Africa was crossed at its widest part with a plane using this accurate and guaranteed positioning system provided by the EGNOS test bed signal, to navigate and make landings.
This was an unprecedented mission carried out by the European Space Agency in collaboration with ASECNA (Agence pour la sécurité de la navigation aérienne en Afrique et à Madagascar). ASECNA provided a test plane, an ATR 42. The Galileo Joint Undertaking financed the project.
Over the past years several demonstrations have taken place at different African airports but this was the first journey from west to east Africa, from the Atlantic ocean to the Indian ocean. It was a journey of more than 7000 kilometres that had no problems.
The ATR 42 was specially equipped to receive and analyse the EGNOS test bed signal broadcast through the Inmarsat IOR–E satellite. It went through Niamey in Niger, Ndjamena in Tchad and Bangui in the Central African Republic before reaching Kenya, in Nairobi then Mombasa. The flight took more than 20 hours but then speed did not matter, the objective was to demonstrate a plane using EGNOS to ensure a safe trip.
Some landings were momentous. The conventional landing support system was working only on one runway of some airports but EGNOS allowed the plane to take the shortest route for its landing operations.
Inside the plane, an EGNOS receiver from Thales Avionics translated EGNOS test bed signals from the antenna mounted on the roof of the plane. Computers connected to the receiver transformed this into information that helped the pilots in their flight operations. They were able to carry out approaches with vertical guidance and land with help from space. EGNOS data and all manœuvres have been recorded and will be closely analysed later by the French space agency (CNES) in Toulouse.
This flight fully demonstrated that the Interregional Satellite Based Augmentation System (ISA), the EGNOS extension over Africa, is the tool that meets the needs of the African continent.
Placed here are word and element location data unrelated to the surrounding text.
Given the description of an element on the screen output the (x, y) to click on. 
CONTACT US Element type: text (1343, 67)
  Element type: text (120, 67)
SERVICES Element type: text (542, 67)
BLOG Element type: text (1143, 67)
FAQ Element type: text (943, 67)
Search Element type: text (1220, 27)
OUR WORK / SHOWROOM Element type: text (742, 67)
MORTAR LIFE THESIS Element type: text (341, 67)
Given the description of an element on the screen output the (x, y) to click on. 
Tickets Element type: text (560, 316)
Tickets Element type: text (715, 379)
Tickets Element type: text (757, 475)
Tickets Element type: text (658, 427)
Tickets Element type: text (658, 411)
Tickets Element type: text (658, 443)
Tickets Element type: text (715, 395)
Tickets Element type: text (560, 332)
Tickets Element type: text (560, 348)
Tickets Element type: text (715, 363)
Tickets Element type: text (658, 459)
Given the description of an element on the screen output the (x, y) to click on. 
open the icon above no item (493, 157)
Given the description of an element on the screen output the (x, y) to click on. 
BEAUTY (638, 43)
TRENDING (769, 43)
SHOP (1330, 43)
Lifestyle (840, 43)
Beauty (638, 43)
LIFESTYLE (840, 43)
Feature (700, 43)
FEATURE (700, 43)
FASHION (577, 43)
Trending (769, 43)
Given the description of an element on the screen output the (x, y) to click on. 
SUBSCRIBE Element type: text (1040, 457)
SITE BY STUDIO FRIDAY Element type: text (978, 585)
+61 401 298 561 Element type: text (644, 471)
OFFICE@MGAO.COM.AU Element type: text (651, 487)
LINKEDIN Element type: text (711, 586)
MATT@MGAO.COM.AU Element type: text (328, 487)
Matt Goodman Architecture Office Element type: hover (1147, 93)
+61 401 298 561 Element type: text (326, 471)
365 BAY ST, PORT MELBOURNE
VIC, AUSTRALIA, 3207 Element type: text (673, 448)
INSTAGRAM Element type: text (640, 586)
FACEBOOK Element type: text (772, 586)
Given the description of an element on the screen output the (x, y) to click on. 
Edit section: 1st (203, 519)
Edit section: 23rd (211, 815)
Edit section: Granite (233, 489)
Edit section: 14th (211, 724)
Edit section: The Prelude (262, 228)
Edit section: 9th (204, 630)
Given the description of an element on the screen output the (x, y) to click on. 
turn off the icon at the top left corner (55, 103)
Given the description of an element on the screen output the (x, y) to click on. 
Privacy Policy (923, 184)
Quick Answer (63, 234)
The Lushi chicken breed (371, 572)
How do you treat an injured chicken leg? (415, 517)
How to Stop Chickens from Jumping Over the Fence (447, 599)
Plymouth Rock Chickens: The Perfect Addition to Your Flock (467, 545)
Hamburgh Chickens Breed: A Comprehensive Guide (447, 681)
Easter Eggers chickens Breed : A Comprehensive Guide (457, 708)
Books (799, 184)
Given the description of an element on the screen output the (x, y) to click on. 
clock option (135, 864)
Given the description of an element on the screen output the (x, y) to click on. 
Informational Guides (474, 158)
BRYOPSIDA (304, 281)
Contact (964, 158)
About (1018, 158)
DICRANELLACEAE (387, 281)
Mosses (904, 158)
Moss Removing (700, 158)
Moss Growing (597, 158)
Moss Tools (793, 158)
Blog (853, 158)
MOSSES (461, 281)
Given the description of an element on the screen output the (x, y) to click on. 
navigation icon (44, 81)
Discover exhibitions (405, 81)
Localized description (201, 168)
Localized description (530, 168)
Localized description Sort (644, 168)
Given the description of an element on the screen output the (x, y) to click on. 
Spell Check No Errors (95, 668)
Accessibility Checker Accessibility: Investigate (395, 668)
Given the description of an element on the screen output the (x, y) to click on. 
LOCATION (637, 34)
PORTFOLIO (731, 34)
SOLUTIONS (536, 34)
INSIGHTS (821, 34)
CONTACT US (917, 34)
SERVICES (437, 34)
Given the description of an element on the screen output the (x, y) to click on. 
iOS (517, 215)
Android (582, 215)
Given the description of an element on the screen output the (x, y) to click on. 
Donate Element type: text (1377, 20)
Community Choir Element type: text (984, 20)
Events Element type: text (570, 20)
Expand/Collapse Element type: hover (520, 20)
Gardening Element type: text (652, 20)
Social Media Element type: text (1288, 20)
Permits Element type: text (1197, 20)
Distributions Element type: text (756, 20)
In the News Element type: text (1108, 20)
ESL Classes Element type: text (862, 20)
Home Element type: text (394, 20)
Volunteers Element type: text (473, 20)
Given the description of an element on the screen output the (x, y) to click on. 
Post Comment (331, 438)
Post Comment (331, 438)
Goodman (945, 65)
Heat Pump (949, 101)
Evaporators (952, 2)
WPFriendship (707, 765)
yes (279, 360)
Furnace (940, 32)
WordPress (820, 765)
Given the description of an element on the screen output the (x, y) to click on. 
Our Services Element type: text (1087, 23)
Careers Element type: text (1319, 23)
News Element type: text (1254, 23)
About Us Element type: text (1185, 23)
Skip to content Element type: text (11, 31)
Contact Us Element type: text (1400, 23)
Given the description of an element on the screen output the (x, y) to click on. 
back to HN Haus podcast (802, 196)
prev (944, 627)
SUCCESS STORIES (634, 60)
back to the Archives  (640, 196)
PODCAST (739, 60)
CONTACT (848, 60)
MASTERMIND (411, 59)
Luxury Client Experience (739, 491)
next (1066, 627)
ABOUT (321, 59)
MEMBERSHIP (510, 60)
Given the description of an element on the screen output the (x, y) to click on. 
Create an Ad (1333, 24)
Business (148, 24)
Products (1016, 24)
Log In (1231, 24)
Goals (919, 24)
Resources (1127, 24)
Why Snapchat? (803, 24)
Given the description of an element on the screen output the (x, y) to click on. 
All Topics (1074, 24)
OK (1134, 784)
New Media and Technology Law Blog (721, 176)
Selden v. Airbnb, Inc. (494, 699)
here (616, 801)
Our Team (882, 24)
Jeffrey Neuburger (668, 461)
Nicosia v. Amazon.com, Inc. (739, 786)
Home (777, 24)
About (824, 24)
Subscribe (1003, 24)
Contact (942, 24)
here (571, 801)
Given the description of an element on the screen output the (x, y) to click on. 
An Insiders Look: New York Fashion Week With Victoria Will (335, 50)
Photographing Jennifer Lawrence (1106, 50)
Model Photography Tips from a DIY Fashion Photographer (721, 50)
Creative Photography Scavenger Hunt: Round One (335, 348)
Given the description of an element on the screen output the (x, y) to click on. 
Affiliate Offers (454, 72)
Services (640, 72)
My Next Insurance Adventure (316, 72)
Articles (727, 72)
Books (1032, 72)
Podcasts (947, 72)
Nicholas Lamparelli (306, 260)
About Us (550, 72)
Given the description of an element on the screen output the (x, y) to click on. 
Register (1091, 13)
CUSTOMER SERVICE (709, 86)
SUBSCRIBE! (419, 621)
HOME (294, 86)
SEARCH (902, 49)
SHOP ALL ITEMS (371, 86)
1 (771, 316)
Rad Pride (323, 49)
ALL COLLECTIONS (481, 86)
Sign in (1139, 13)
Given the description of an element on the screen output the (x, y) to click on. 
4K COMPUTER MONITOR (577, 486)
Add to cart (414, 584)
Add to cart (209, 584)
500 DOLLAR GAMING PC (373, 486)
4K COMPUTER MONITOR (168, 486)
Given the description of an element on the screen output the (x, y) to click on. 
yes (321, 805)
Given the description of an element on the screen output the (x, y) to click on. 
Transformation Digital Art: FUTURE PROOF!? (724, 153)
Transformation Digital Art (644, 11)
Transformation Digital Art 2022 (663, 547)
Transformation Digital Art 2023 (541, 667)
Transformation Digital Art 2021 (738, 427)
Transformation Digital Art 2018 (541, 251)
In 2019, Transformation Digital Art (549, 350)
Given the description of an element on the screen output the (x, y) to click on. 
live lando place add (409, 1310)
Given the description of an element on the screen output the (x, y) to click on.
It can help to reinforce air traffic safety and make approaches with vertical guidance for safe landings, which should help prevent what is one of the major causes of accidents according to OACI statistics called ground collision during landings approaches.
EGNOS is a joint programme of the European Space Agency, the European Commission and Eurocontrol, the European Organisation for the Safety of Air Navigation. It is the first step for Europe in satellite navigation, paving the way for Galileo, the first civil positioning global system.
These demonstrations across Africa were made in the framework of the Programme for Development and Demonstration of Applications for Galileo and EGNOS (ProDDAGE) in cooperation with the Galileo Joint undertaking (GJU), set up by ESA and the European Commission.
In association with these trials a presentation day was held in Nairobi where different experts from ESA, GJU, International Civil Aviation Organization (ICAO), French civil aviation authority (STNA – DGAC) and European Satellite Services Provider (ESSP) explained the interest of satellite navigation for air traffic and introduced EGNOS operations and aviation safety-of-life services in Africa, as well as describing the financial benefits of EGNOS for aviation in Africa.